Xiao Zai's eyebrows knitted, his hand drawing circles on Chu Yun's back. "I think like the second day after the games? I can't be sure, but I've been hearing all the conversations happening around me since the beginning."
He kept his tone neutral, but Chu Yun could tell from the tightness around his eyes that it hadn't been a pleasant experience.
"I tried to talk, to move, to do anything at all but nothing happened," he grimaced, "I don't wish that on my worst enemy."
Chu Yun went very still.
If he hadn't gone through with asking for the antidote, who knows how long Xiao Zai would have stayed like that -- trapped inside his own body, without being able to let anyone know he could understand everything happening around him.
That seemed much worse than just being asleep with no awareness of the time passing around you.
"I'm sorry...I wavered for a time trying to make a decision I..."
He had unwittingly prolonged Xiao Zai's suffering.
"No, no, don't blame yourself, how could you know?" Xiao Zai asked, pulling Chu Yun into a kiss, running a hand over the back of his head. "I had no idea if the antidote would work either, I was scared too, but I was glad you were going to try it." He smiled, "and I had no doubt you'd pursue those responsible to the ends of the earth if I had died."
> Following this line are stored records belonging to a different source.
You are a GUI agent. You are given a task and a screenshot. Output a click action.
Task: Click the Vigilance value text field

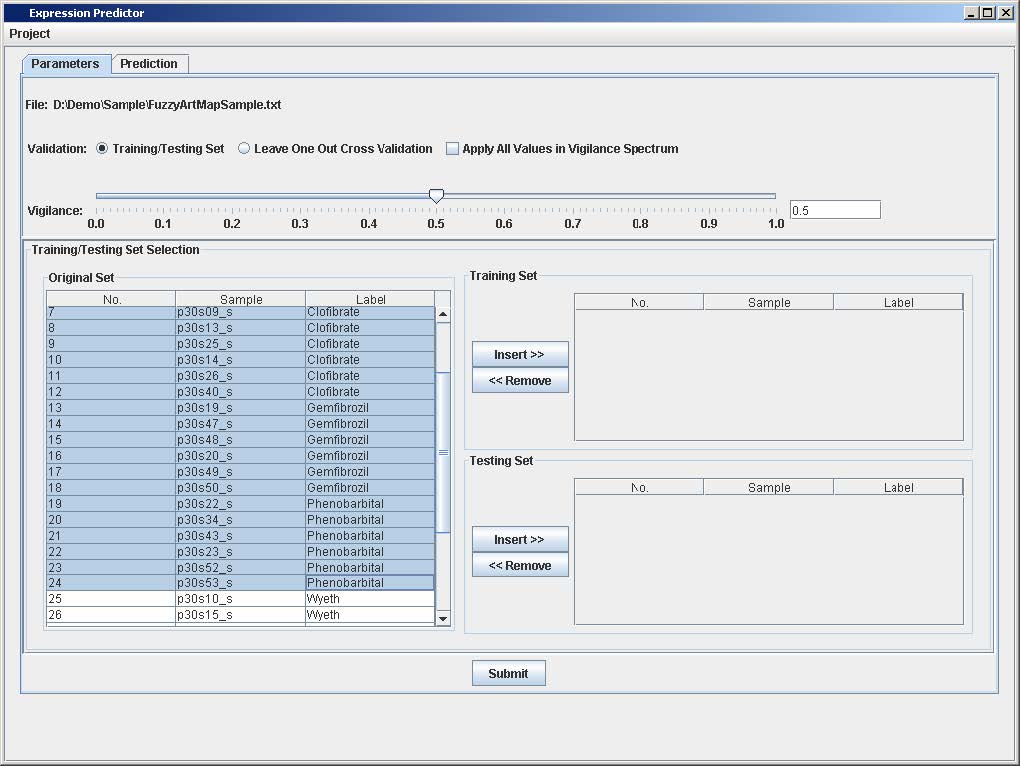click(x=834, y=210)
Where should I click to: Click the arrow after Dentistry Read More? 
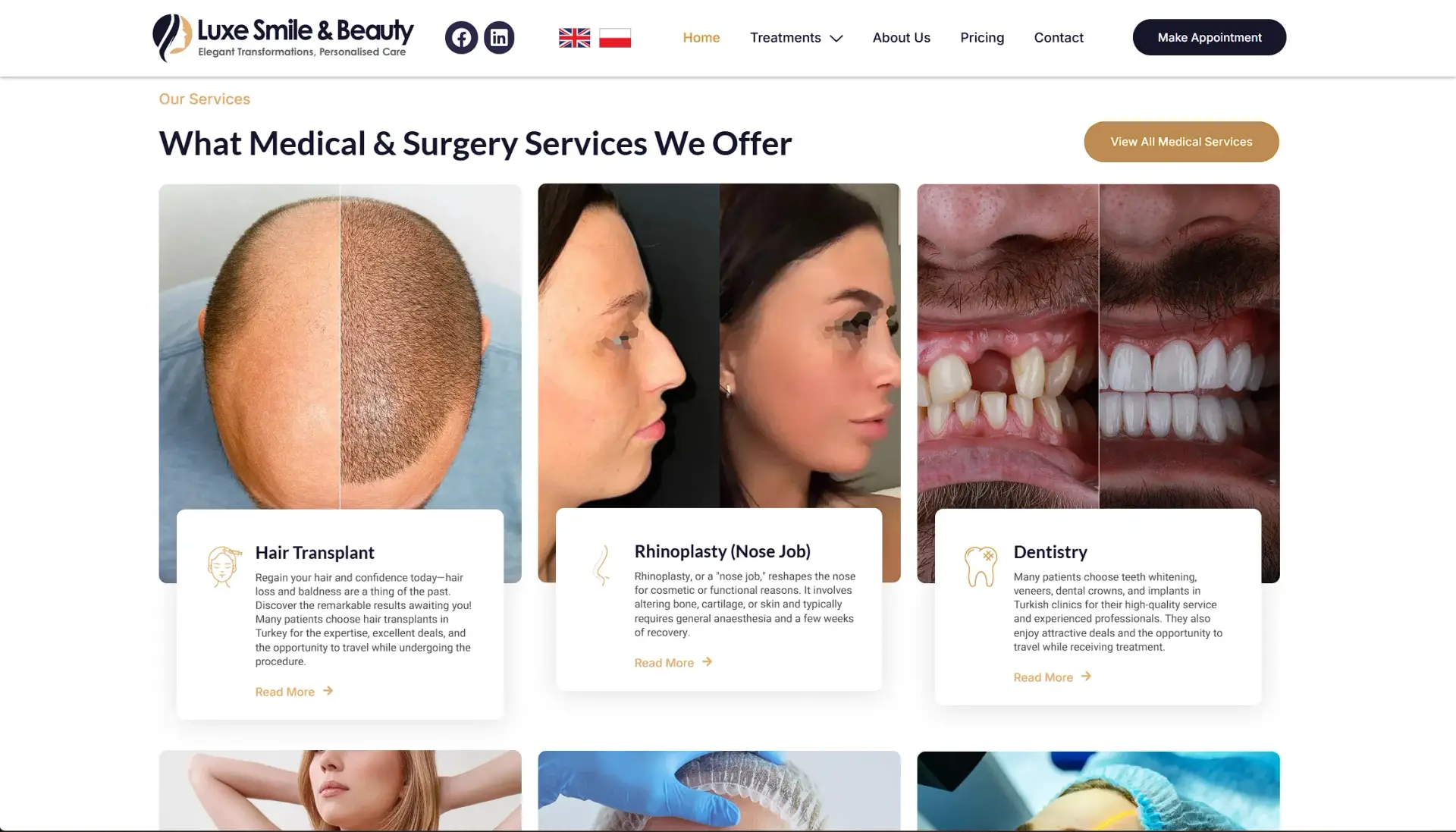[1086, 676]
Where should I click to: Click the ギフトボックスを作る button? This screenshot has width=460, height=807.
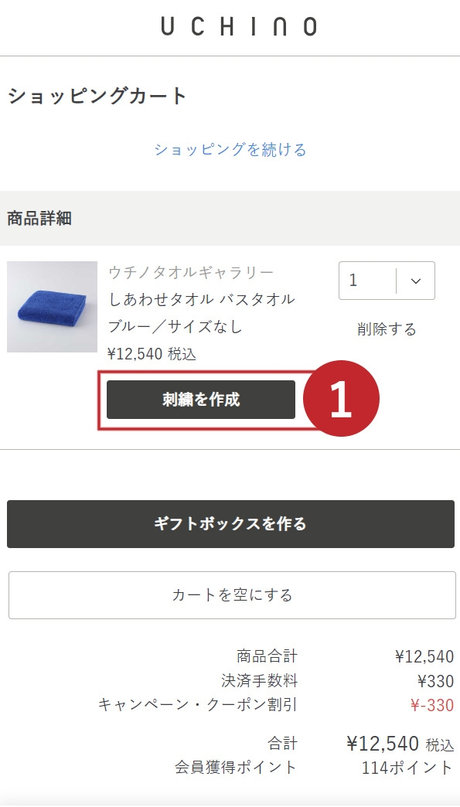(231, 524)
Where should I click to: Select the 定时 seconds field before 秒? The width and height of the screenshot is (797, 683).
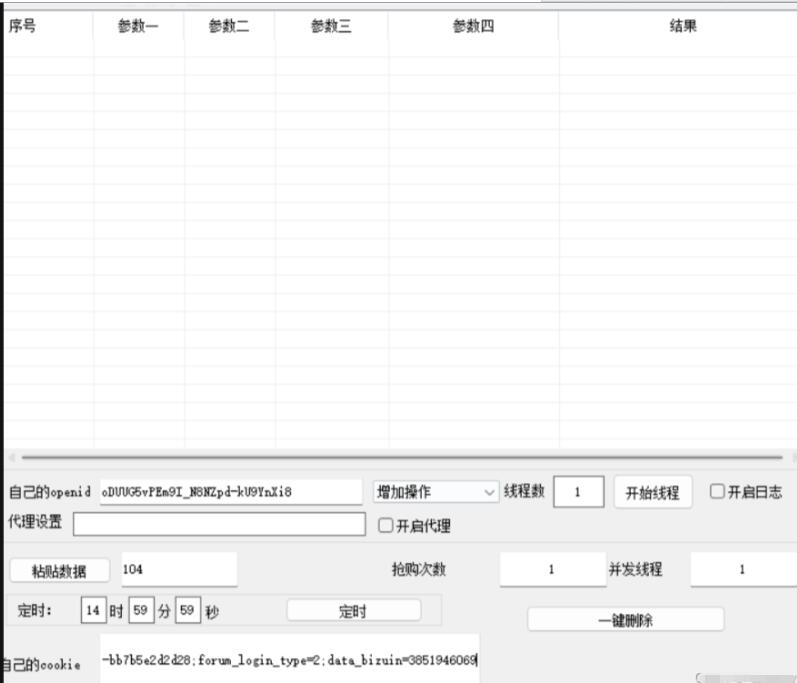tap(186, 610)

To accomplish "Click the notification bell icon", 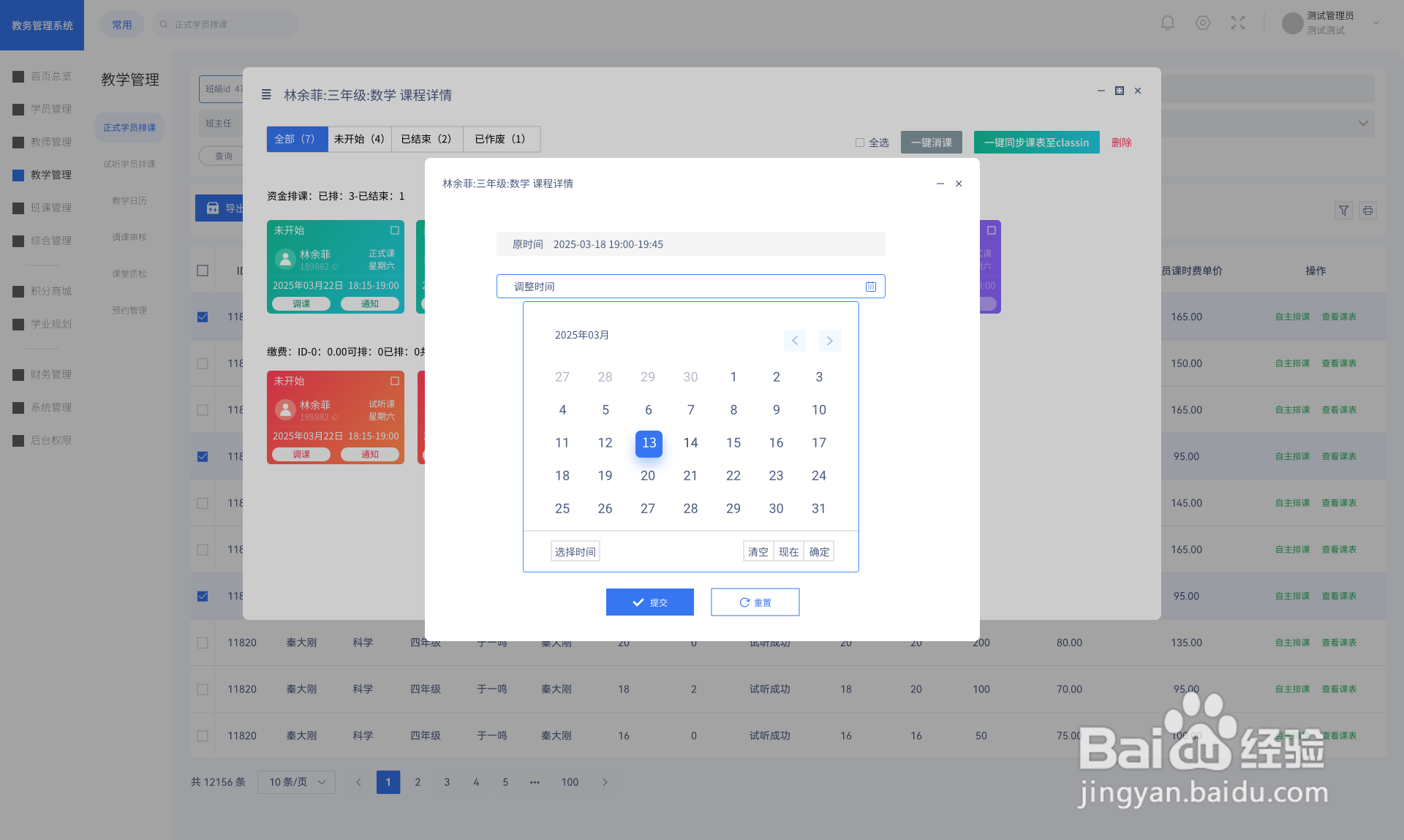I will click(x=1168, y=23).
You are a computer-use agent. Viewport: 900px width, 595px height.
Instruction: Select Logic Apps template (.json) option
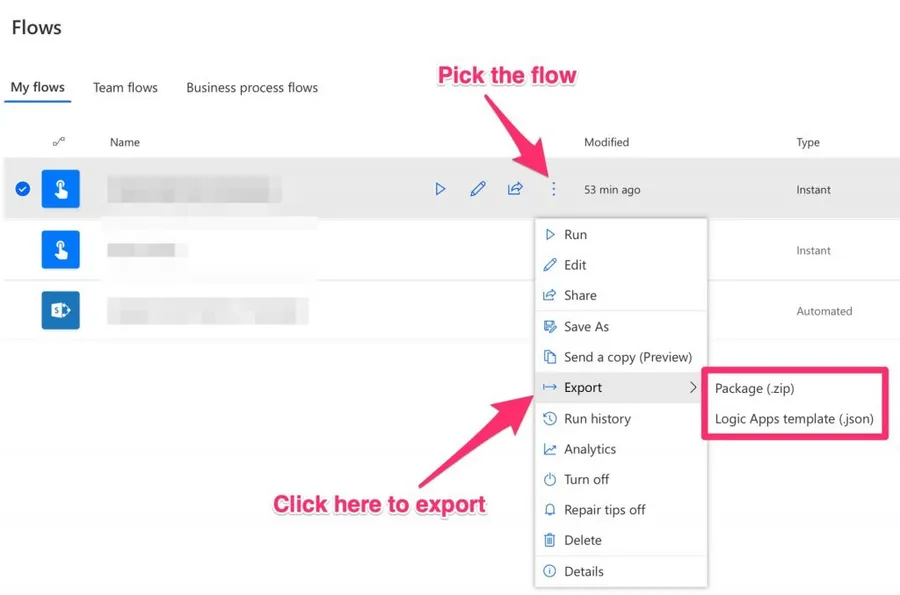(x=794, y=419)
Part of Chu Yun expected that now that Xiao Zai was free of danger he could talk about the real danger of his death without feeling so terrified, but it still sent a bolt of cold dread down his spine.
"Were you in pain?" Chu Yun asked, remembering the words of the physician regarding how the corpse powder acted.
"No, I was relieved to not experience that," he chuckled. "but on the other hand, it made me worry that I might not be afflicted by the powder at all."
Chu Yun agreed. Xiao Zai's case wasn't at all similar to what the physician had described.
"Convenient, isn't it?" he said aloud, his mind coming up with possibilities. "I mean, we've been assuming the arrow was meant to kill you, and the corpse powder to ensure that happened..."
Xiao Zai interrupted him. "Yes, I think so too. It all seems tpo perfectly orchestrated to be the result of happenstance."
The fact that Xiao Zai had been conscious the whole time changed everything. It felt like the point was never to kill him, but instead to trap him in his own body in some kind of perpetual state of stasis.
"And your symptoms weren't even similar to the traditional effects of the corpse powder," Chu Yun mused, worrying at his bottom lip. "I think Ru Long hoped that with corpse powder not being common in Zui, and your condition not displaying the usual symptoms, that we would never risk using the antidote on you."
Now that he was looking at all the evidence in front of him. It seemed obvious that that had been the plan from the beginning.
"If you had died that would generate a succession crisis," Chu Yun said, looking up into Xiao Zai's eyes. "Perhaps that wouldn't be convenient for Ru Long's plans."
Xiao Zai's arm tightened around Chu Yun's waist. "What even are his plans?"
That eluded Chu Yun for now. Usurping the Zui throne, due to likely being Xiao Zai's uncle's son? Wouldn't that be more convenient if Xiao Zai was dead? And what about his own "legitimate" claim to the Su throne?
The actual legitimacy of his role as Crown Prince of Su was dubious. What would happen if that information was revealed?
There were many unanswered questions swirling around Ru Long and the attack on Xiao Zai.
"I don't know what he's planning," Chu Yun said, looking up at Xiao Zai from under his lashes, his gaze intense, "but he has another thing coming if he thinks I'll make it easy for him."